Stored records
⟨
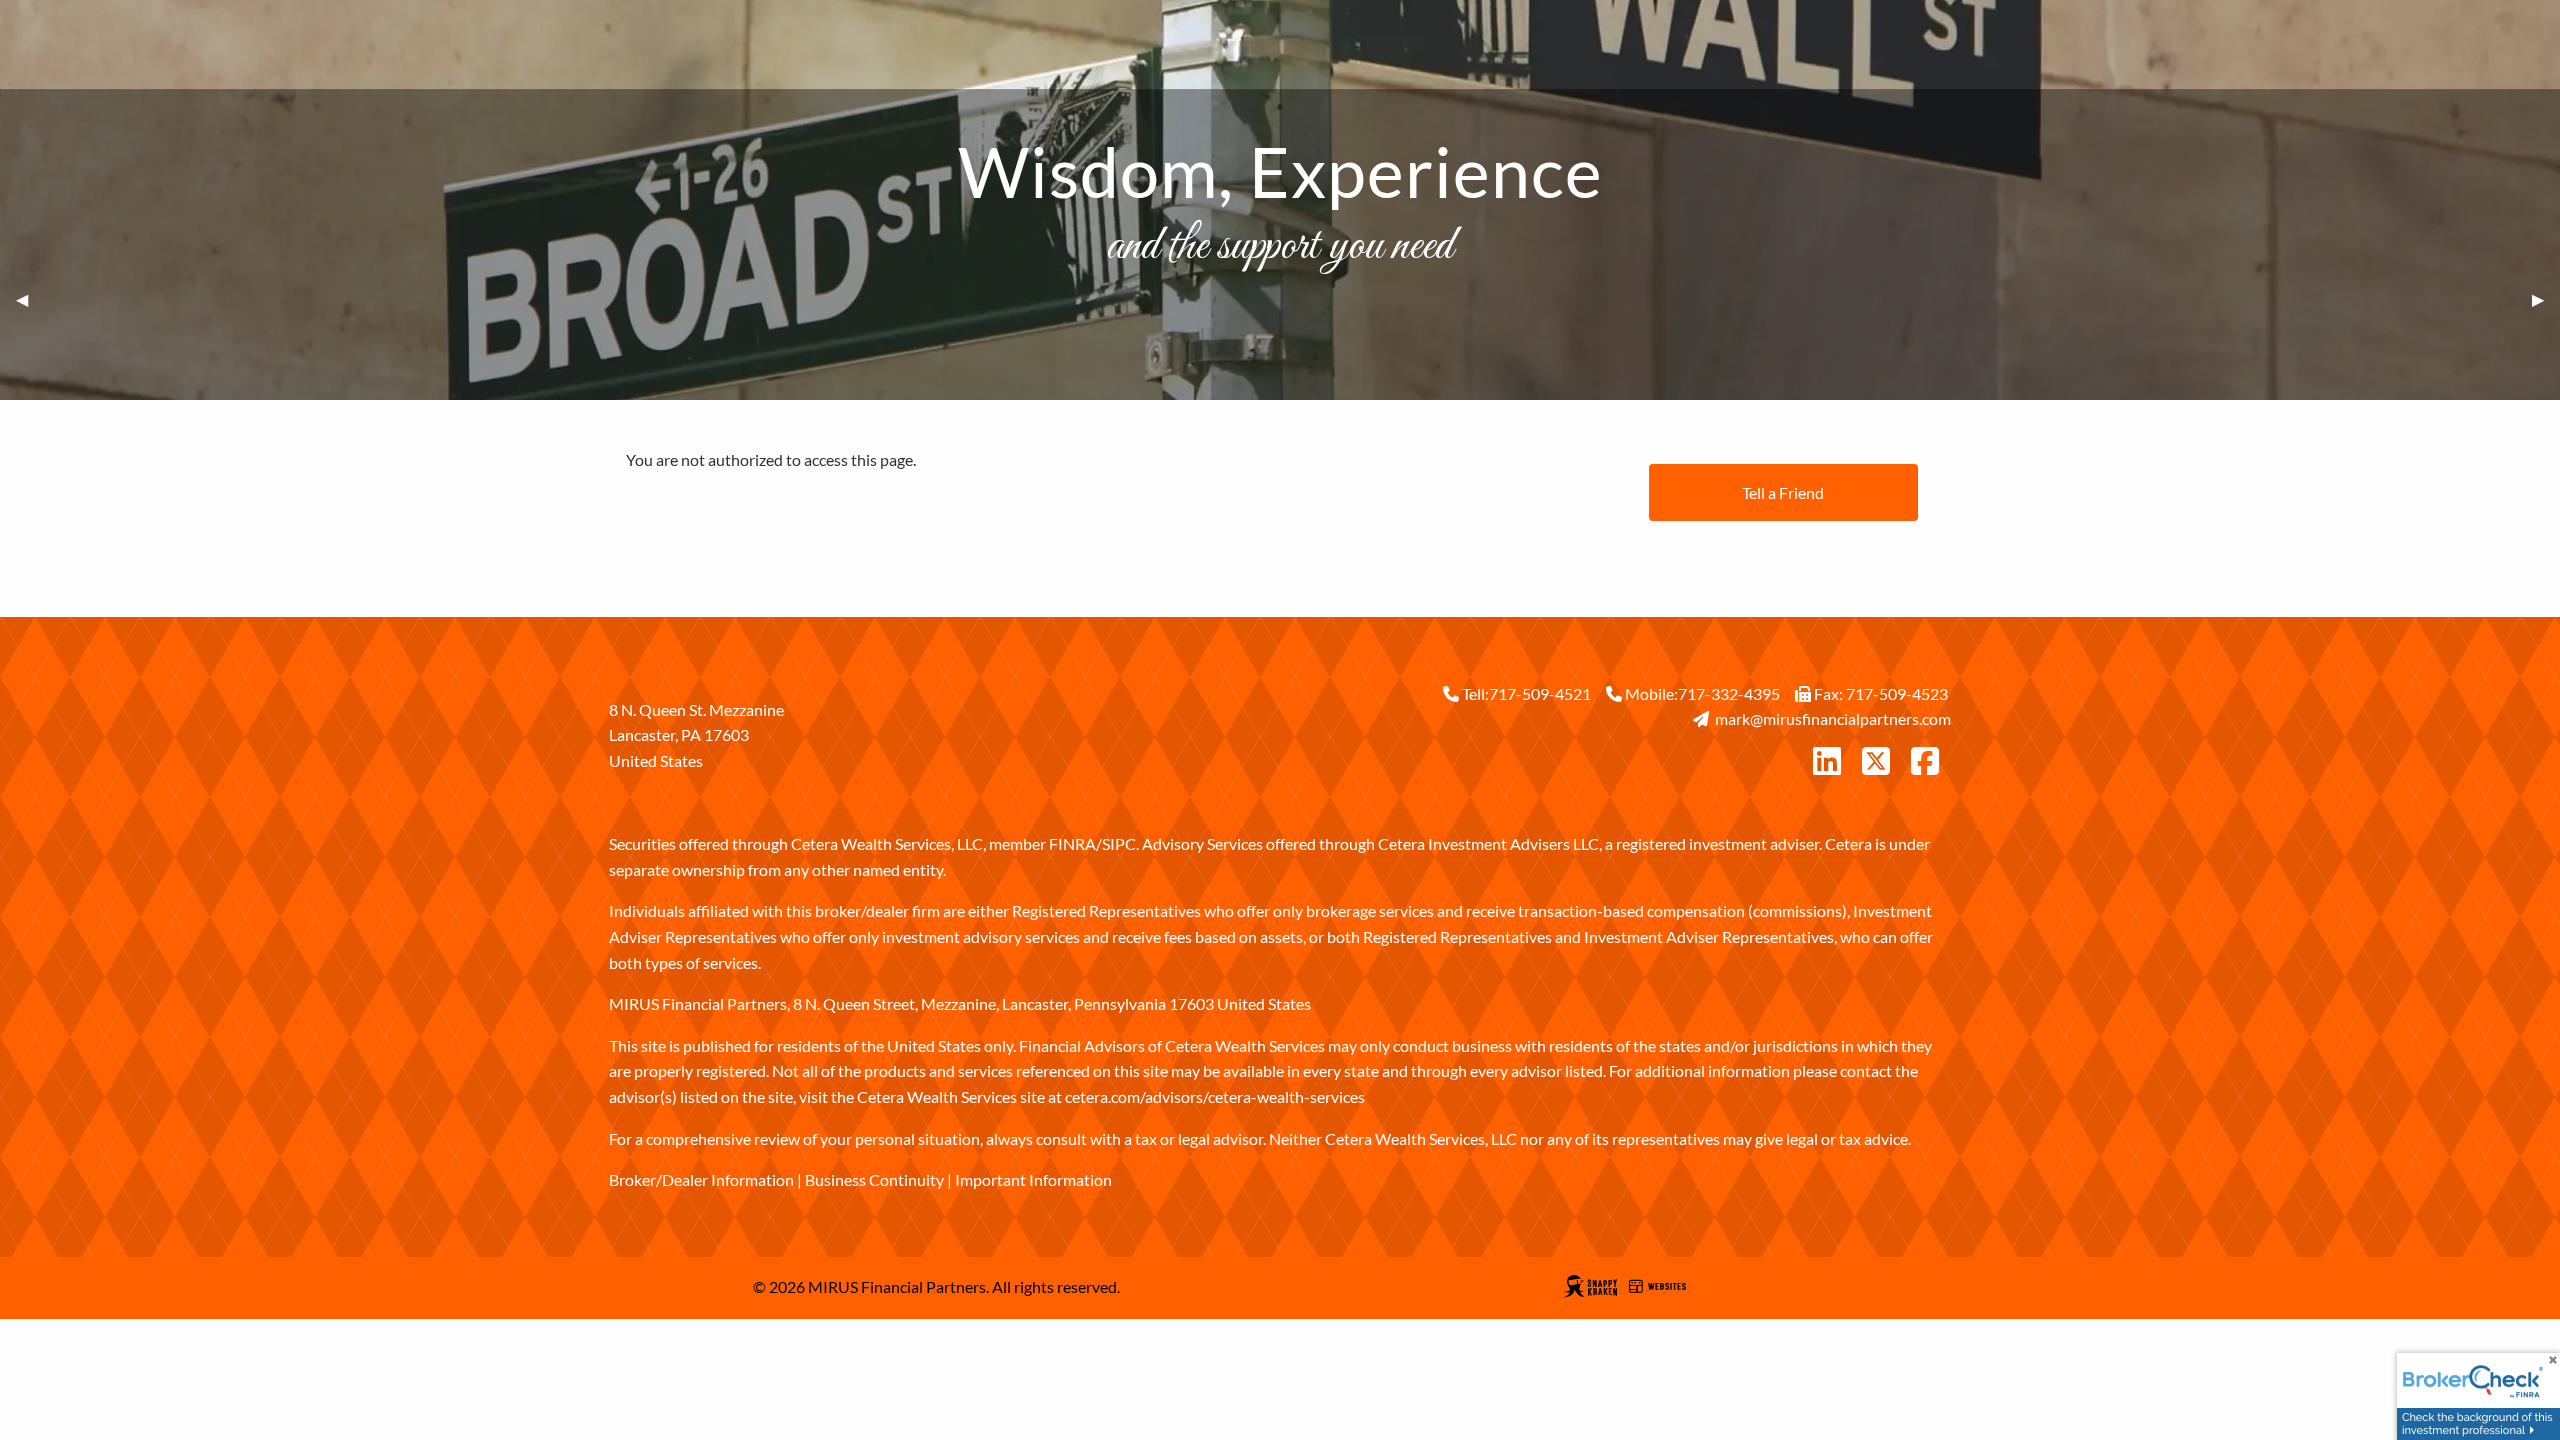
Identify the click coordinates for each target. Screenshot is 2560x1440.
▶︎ (2546, 299)
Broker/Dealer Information (701, 1179)
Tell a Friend (1783, 492)
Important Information (1033, 1179)
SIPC (1119, 843)
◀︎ (30, 299)
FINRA (1072, 843)
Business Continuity (874, 1179)
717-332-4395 (1729, 693)
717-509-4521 (1540, 693)
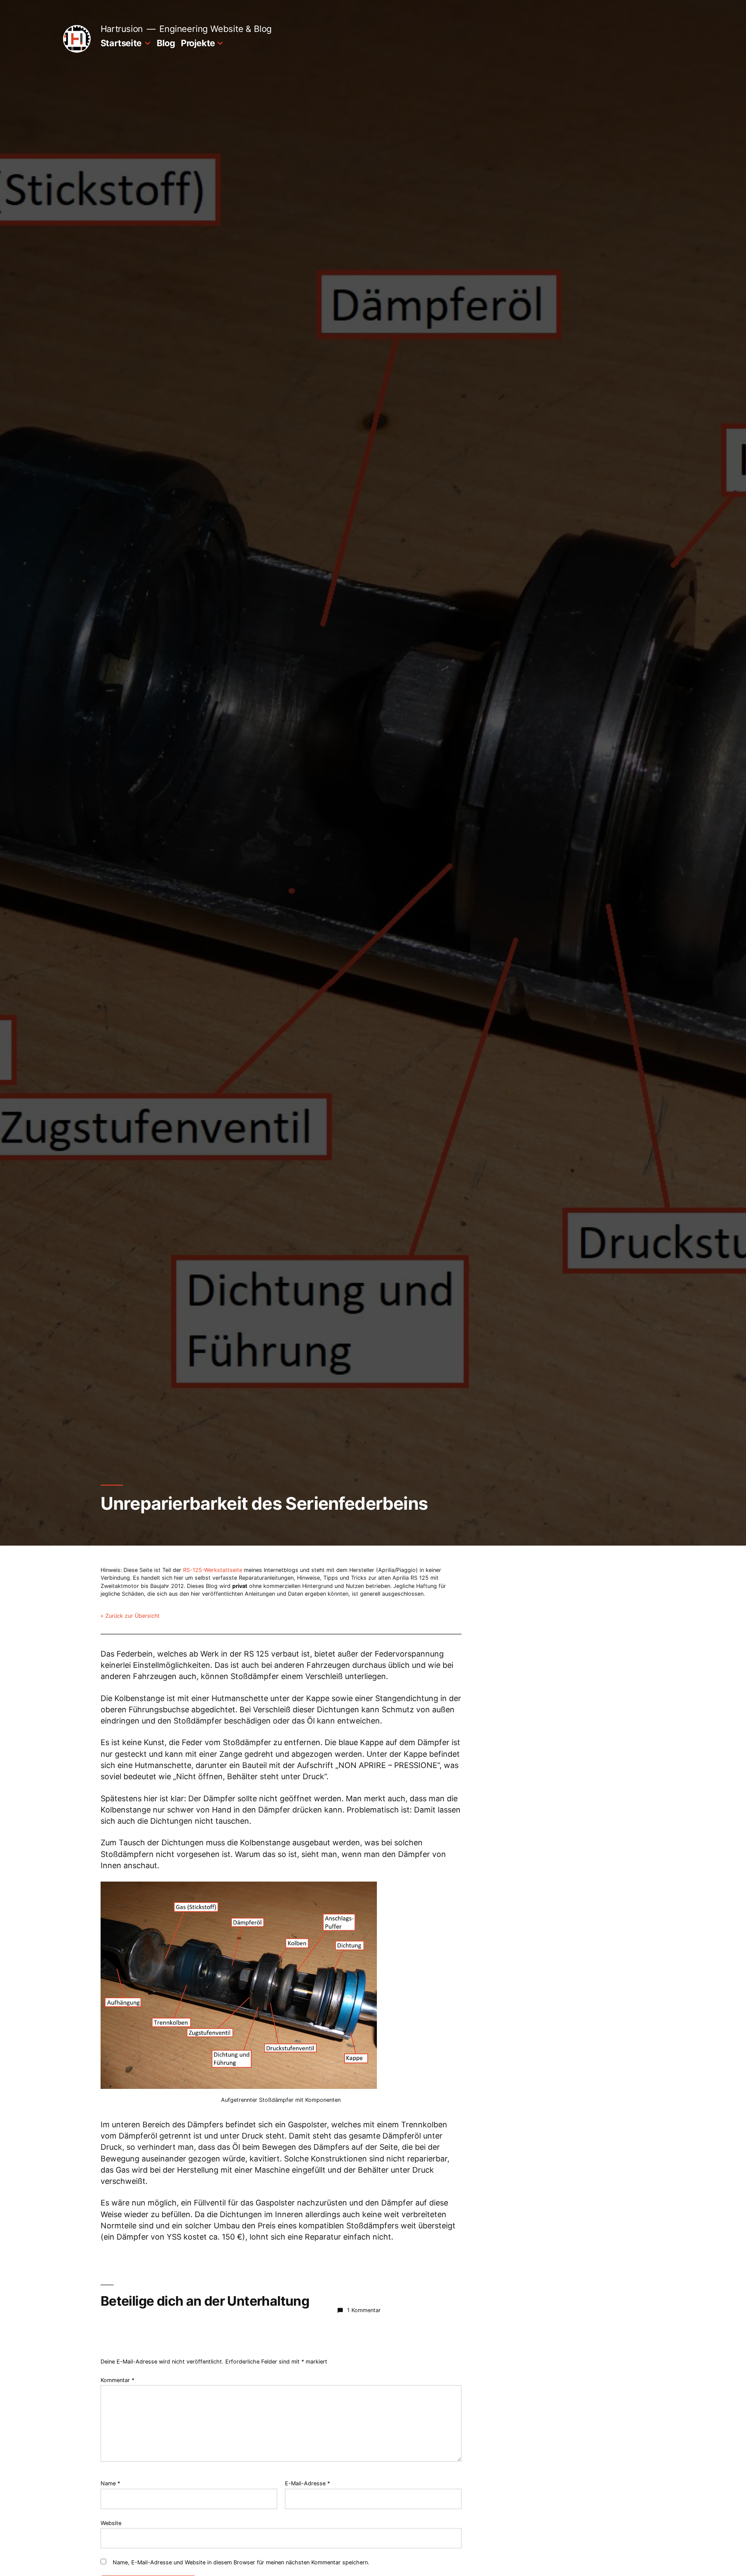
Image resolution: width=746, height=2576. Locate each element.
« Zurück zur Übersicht (130, 1616)
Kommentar (117, 2380)
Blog (166, 43)
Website (111, 2523)
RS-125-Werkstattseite (212, 1570)
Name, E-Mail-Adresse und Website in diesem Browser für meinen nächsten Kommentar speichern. (241, 2562)
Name (110, 2483)
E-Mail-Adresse (307, 2483)
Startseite (121, 43)
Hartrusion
⟩
What you have to do: Find each line in the records holding the string "Kommentar" and show it.

Answer for the task:
Kommentar (117, 2380)
Name, E-Mail-Adresse und Website in diesem Browser für meinen nächsten Kommentar speichern. (241, 2562)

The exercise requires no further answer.